With a unparalleled 9 World Champion titles at the annual Formula SAE Design Competition in Michigan, Cornell Racing had become synonymous with excellence by my freshman year.
Founded in 1986, Cornell Racing is Cornell University's Formula SAE, or FSAE, team and one of the forerunners of today's competition. Comprised of ~50 undergraduate and graduate students, the team works throughout the year to design and manufacture Cornell Racing’s premier race car. Thousands of hours of dedication and effort go in to Cornell University’s entry to the FSAE competition. In the process of building and marketing the race car, students receive an education which no engineering, automotive, or business course could replicate. FSAE is a worldwide competition in which university students from hundreds of schools worldwide work in teams to design, build, and compete with a small, formula-style race car. This endeavor requires the world’s brightest collegiate engineers to collaborate and construct an innovative, cutting-edge car that pushes the limits of racing technology further every year. For a summary of my experience with the team, see My Resume.

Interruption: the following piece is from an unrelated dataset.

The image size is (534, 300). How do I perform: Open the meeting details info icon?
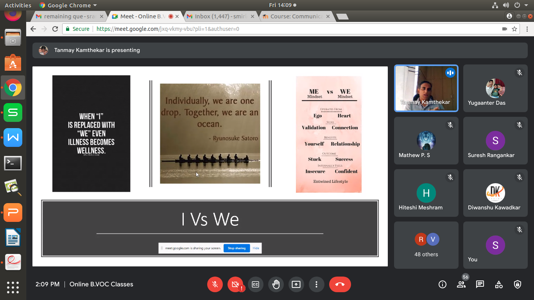click(x=443, y=284)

My first project for the team was to engineer the throttle. You can see more about this project here: Throttle Project
During my junior year I began assuming leadership responsibilities and so took on a smaller project, specifically the sourcing and testing of that year's turbocharger. Besides leading a couple subteams and helping to test and tune that year's engine package, I was the driving force behind the reconstruction of a previous year's race car as a driver training car. Every student tasked with a part must write a thorough and detailed report at the end of each semester with the purpose of passing on all that they've learned to future generations. This cataloging and passing-on of information was a vital part of our team's success and kept whoever was tasked with your part the following year from having to start from scratch.
My senior year I rose to the position of Engine Team Leader, a full-time leadership position, so-to-speak. As a result, I don't have much to show on my portfolio. Not to mention, at the time, I barely knew or cared what a portfolio even was!